Young South Asian grad student starts gCensus
One of the big things we pride ourselves on at The CulturalConnect is finding talent for our various magazines. When we first started out in August 2005 (click here for debut issue!), Sumaya and I would search the corners of the country for all the amazingly talented people we profiled. As we created more magazines, we took on a staff and found ourselves managing them to scour for talent. And as we grew even larger, Sumaya, Kaiser, and I decided that I would focus solely on business strategy and development…no more profiling
But occasionally, I still get the opportunity to profile people.
But today I came across a project started by a young South Asian called gCensus. gCensus is meant to take population characteristics from U.S. Census data across geographic data in Google Earth, so we can visualize a wide variety of data over detailed maps.
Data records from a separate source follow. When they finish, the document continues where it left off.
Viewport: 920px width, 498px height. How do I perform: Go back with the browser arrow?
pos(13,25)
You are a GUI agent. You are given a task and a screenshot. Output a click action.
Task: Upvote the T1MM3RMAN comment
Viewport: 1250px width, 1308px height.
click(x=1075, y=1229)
It’s going to be free and accessible to the public and a great way to look at information such as population density, age, and race. The example below is a gCensus map of the population per block in Berkeley, CA.
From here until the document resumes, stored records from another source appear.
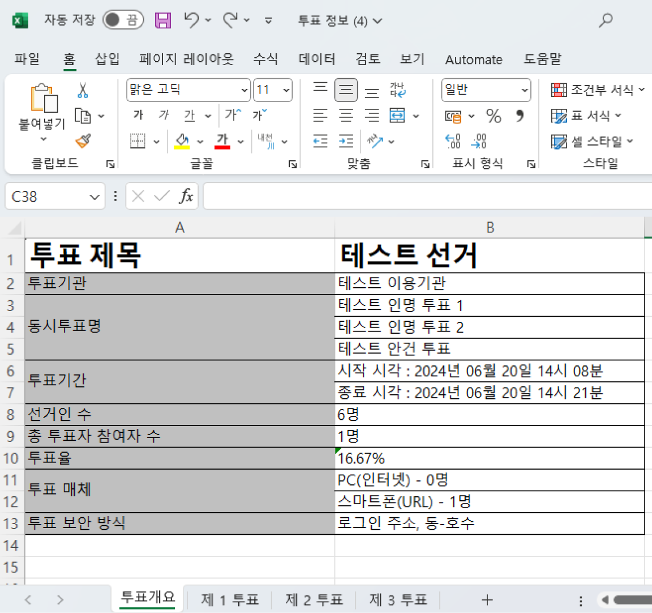Click the Undo arrow icon

191,21
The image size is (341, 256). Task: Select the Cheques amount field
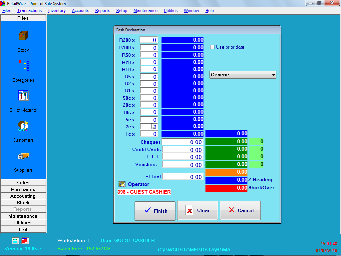[182, 142]
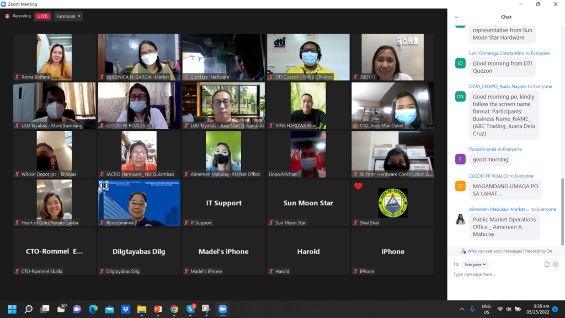The width and height of the screenshot is (565, 318).
Task: Collapse the chat panel using the chevron
Action: [456, 17]
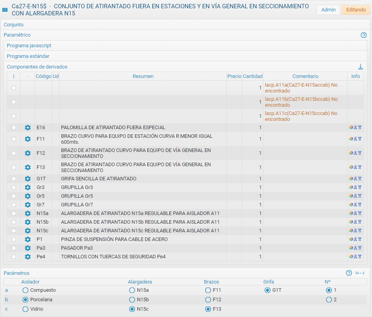The width and height of the screenshot is (372, 317).
Task: Tick the checkbox for G1T row
Action: tap(14, 179)
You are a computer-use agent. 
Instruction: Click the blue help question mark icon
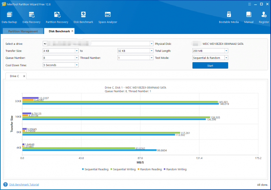click(x=5, y=185)
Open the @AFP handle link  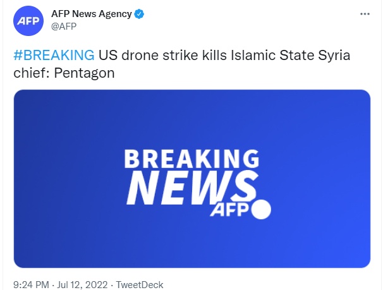[64, 28]
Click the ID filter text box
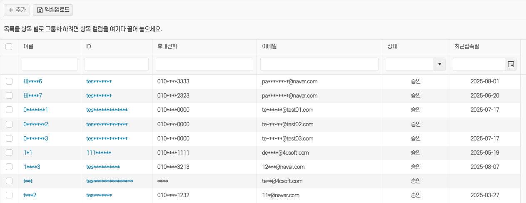This screenshot has height=203, width=526. pyautogui.click(x=117, y=64)
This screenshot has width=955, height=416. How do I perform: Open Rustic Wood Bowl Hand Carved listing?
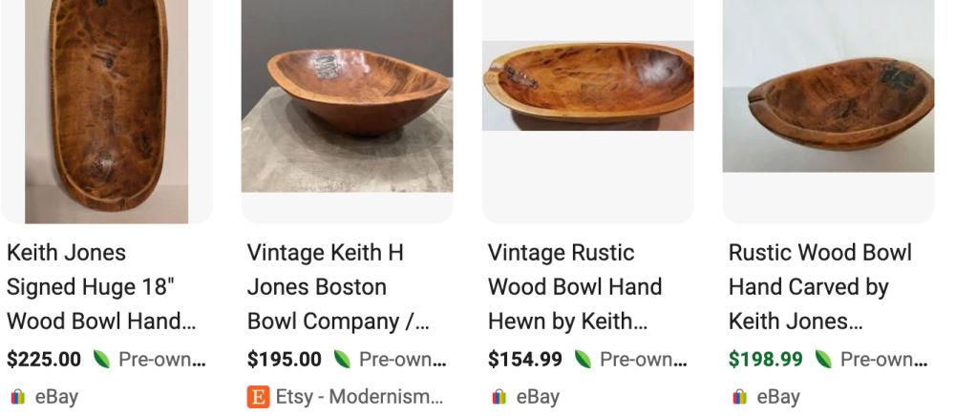(x=819, y=286)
gCensus is a project by a young Bangladeshi-American grad student at Stanford, Imran Haque. When I did some investigating on Mr. Haque, I realized he focuses his research in Computational Biology. gCensus is merely a side project! There’s a lot of great things to be coming from this young grad student, especially from gCensus. It’s at its fledgling stages, so once it starts gaining some momentum, we’ll be trying to get Mr. Haque for The DesiConnect.